## Start Document

- Burke as Dr. Watson in The Adventures of Sherlock Holmes 1985
- Born: David Patrick George Burke 25 May 1934 Liverpool, Lancashire, England
- Died: 10 May 2026 (aged 91)
- Occupation: Actor
- Years active: 1963–2018
- Spouse: Anna Calder-Marshall
- Children: Tom Burke

= David Burke (British actor) =

British actor (1934–2026)

David Patrick George Burke (25 May 1934 – 10 May 2026) was a British actor, known for playing Dr. John Watson in the initial series of Granada Television's 1980s The Adventures of Sherlock Holmes (1984–1986), which starred Jeremy Brett in the title role. He also appeared as Joseph Stalin in the last two episodes of Reilly, Ace of Spies (1983).

## End Document

__Required task 1__
According to the David Burke biography, whom did he portray in the last two episodes of Reilly, Ace of Spies?
__Required task 2__
Extend the David Burke biography, picking up after its final sentence.

## Start Raw data

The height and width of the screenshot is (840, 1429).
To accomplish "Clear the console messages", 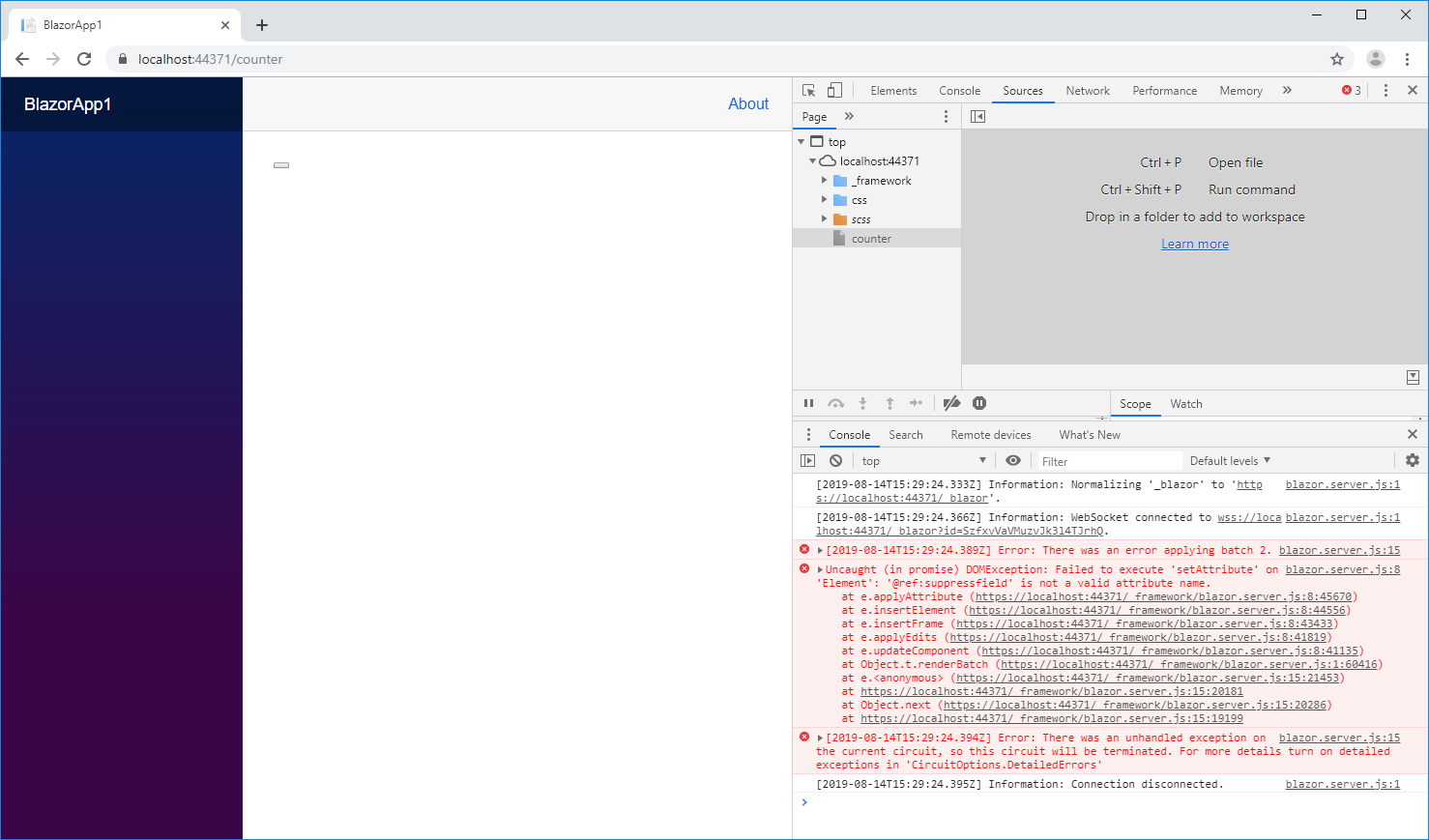I will pos(835,460).
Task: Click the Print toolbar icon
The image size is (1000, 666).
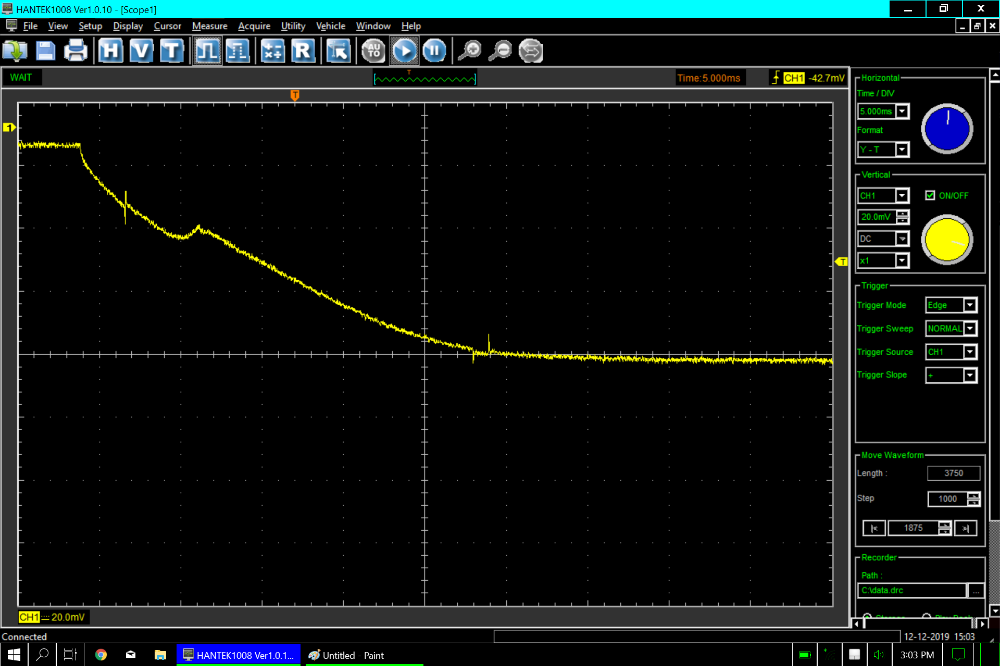Action: [x=76, y=50]
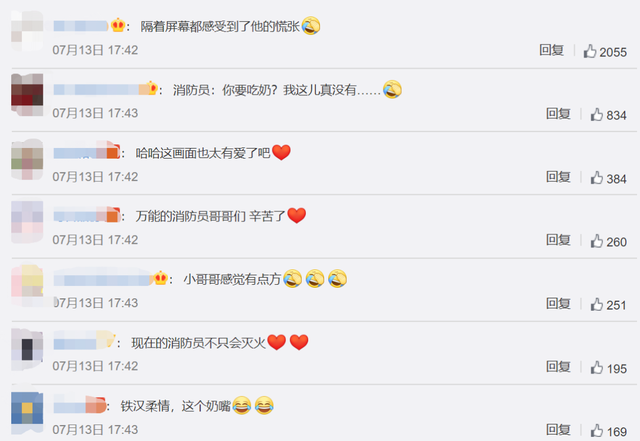The height and width of the screenshot is (441, 640).
Task: Reply to 隔着屏幕都感受到了他的慌张 comment
Action: pyautogui.click(x=551, y=50)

## End Raw data

__Exercise output 1__
Joseph Stalin.

__Exercise output 2__
Other credits included Coronation Street (1963–1966), ITV Play of the Week (1963, 1967), Z Cars (1963–1969), Dixon of Dock Green (1965–1968), The Woodlanders (1970), The Guardians (1971), Play for Today (1971–1979), The Love School (1975), Rooms (1975), Crown Court (1975–1979), Esther Waters (1977), BBC Television Shakespeare (1981–1983), Nanny (1982–1983), The House of Eliott (1994), Bertie and Elizabeth (2002), Waking the Dead (2002), A Ghost Story for Christmas (2005–2006), The Woman in Black (2012), Heartbeat (2016), and The Young Messiah (2016).

==Early life and education==
David Patrick George Burke was born in Liverpool, England, on 25 May 1934, and trained at the Royal Academy of Dramatic Art.

==Career==

In the theatre, Burke originated the part of Niels Bohr in Michael Frayn's Copenhagen (1998). With Frayn, he wrote Celia's Secret: An Investigation (US title The Copenhagen Papers), (2000).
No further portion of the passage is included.